Game Theory without Rationality

(p.204) Chapter Six Game Theory without Rationality
The World the Game theorists Made

Paul Erickson

University of Chicago Press

In the 1970s game theory made several appearances in evolutionary biology that led to enduring theoretical traditions within the field – most notably, the concept of an “evolutionarily stable strategy” to explain the evolution of restrained aggression in animal fights, and the use of repeated Prisoner’s Dilemma games to explore phenomena of “reciprocal altruism.” This chapter argues that these appropriations of game theory were facilitated by shifts in ideas and working practices inside biology, and by changes in the received impression of game theory as a result of the arms control debates. Earlier explanations of “social” adaptations in terms of collective benefit were displaced by explanations invoking benefits to individuals or genes. This intellectual change was paralleled by methodological shifts from descriptive field biology toward mathematical modeling and computer simulations of evolutionary processes.
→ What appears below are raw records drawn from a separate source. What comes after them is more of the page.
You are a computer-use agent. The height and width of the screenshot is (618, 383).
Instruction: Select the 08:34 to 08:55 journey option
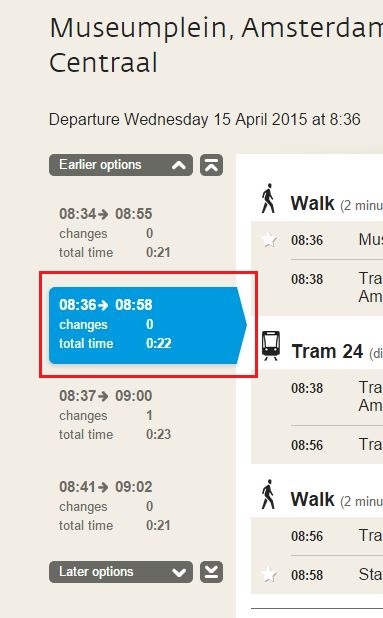tap(115, 233)
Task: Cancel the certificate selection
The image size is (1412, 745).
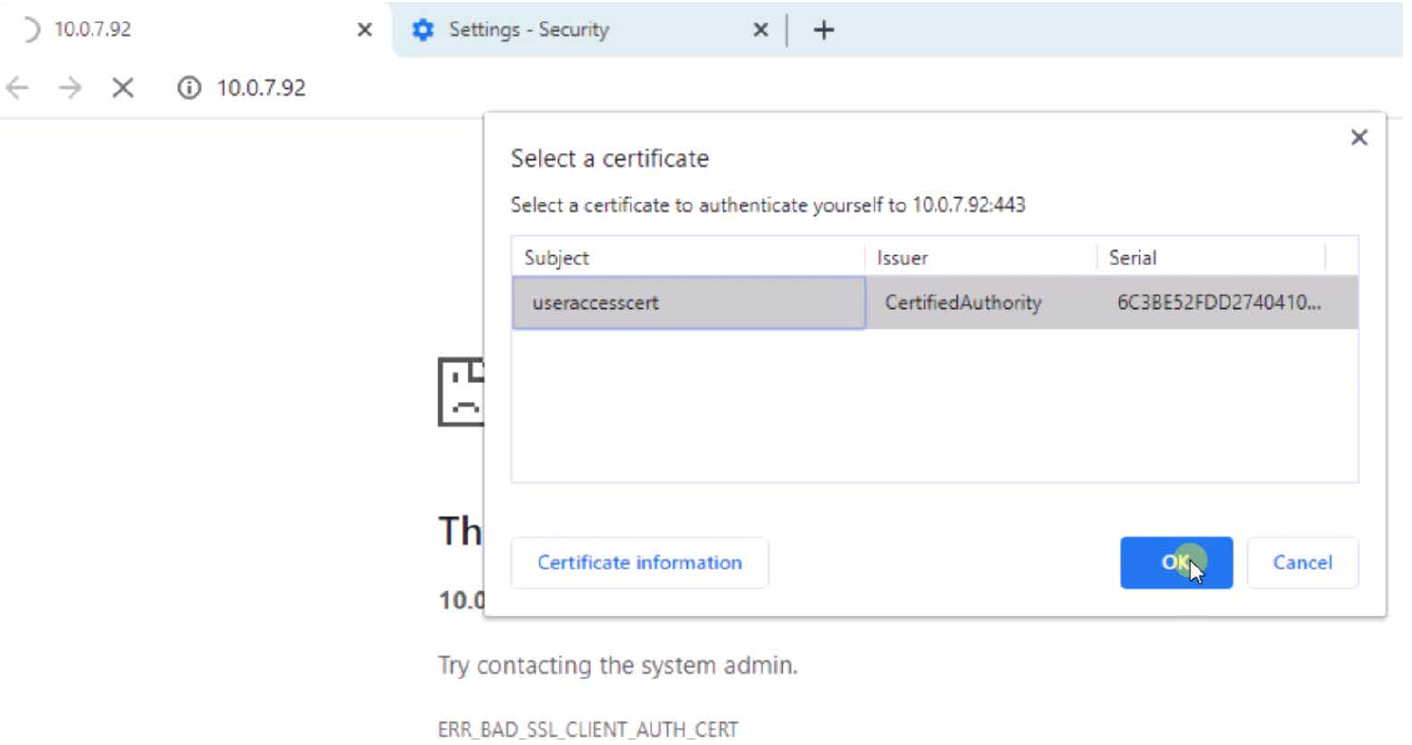Action: (x=1302, y=562)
Game theory, recast by its sojourn in conflict resolution as a notational system for exploring the logic of conflict and cooperation and the relationship between individuals and groups, proved irresistible to biologists seeking explanations of social phenomena in terms of its benefit to individuals. Yet ironically, they were attracted to game theory for what they saw as its denial of “rationality” or “choice” to the “game-players” in question.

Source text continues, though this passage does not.